Before I was diagnosed, age had already played some tricks with my memory. We’ve all lost our keys, misplaced our wallets and opened the refrigerator door only to forget what we’re looking for. I remember one time, long before my treatment, telling someone that I couldn’t find my cell phone, to which they replied, “You’re talking on it!”
While absentmindedness is certainly one symptom of the neurotoxicity of chemotherapy, some of the other tricks your brain plays on you are pretty tricky.
Here’s what I’ve found:
You not only lose your train of thought, you don’t even know the name of the station.
In the middle of a sentence, I have totally forgotten the subject about which I am speaking. Now, if I plan to have a lengthy conversation, I start out by telling the person that I might forget what I’m talking about. I’ve found it actually makes people pay more attention to what I’m saying. Try it.
You make up words or call things by another name.
My daughter recently left the flat iron turned on. When I mentioned it to her, I said, “Next time, don’t forget to turn off the fire-ling.” It took her a minute to understand what I meant, but it turned out that I’d invented a pretty cool word. And it’s not half as bad as hearing someone say, “Heigth” as in “length, width, heigth.” I’ve already coined a number of phrases in my life like “Frankendating” – the phenomenon of dating several guys at the same time because each has only one decent attribute, e.g. one is funny, one is smart, one is sexy; and “Lilypadding” – when someone jumps into a relationship the second after ending one.
Your words get twisted on their way out of your mouth.
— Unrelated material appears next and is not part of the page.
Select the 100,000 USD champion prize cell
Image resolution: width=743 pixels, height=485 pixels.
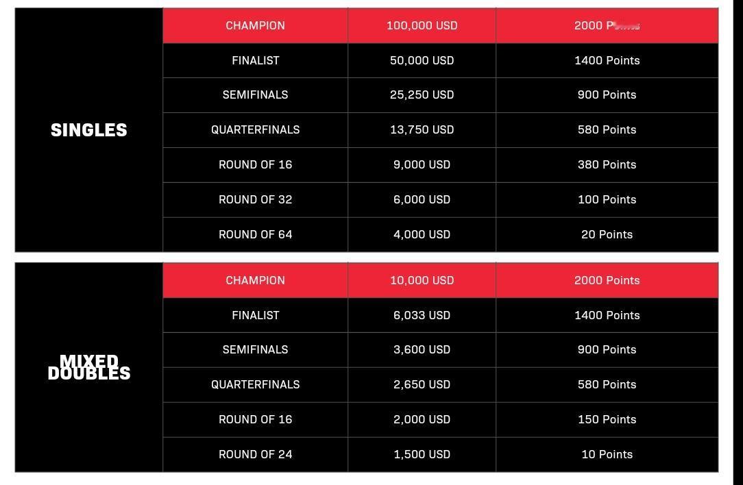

And speaking of getting off the train: When my daughter came up to see me, I asked her if “the crain was trowded.” I actually delight in these crazy twists of the tongue and when it happens, I will repeat them several times.
You mix up your metaphors
Just yesterday, I said, “I’ll burn that bridge when I come to it” and a few weeks ago, “That’s a horse from a different mother.” Well, at least I have an excuse. I remember a friend who was quite brilliant once said; “I’m not going to put all my chickens in one basket.” I guess it happens to the best of us.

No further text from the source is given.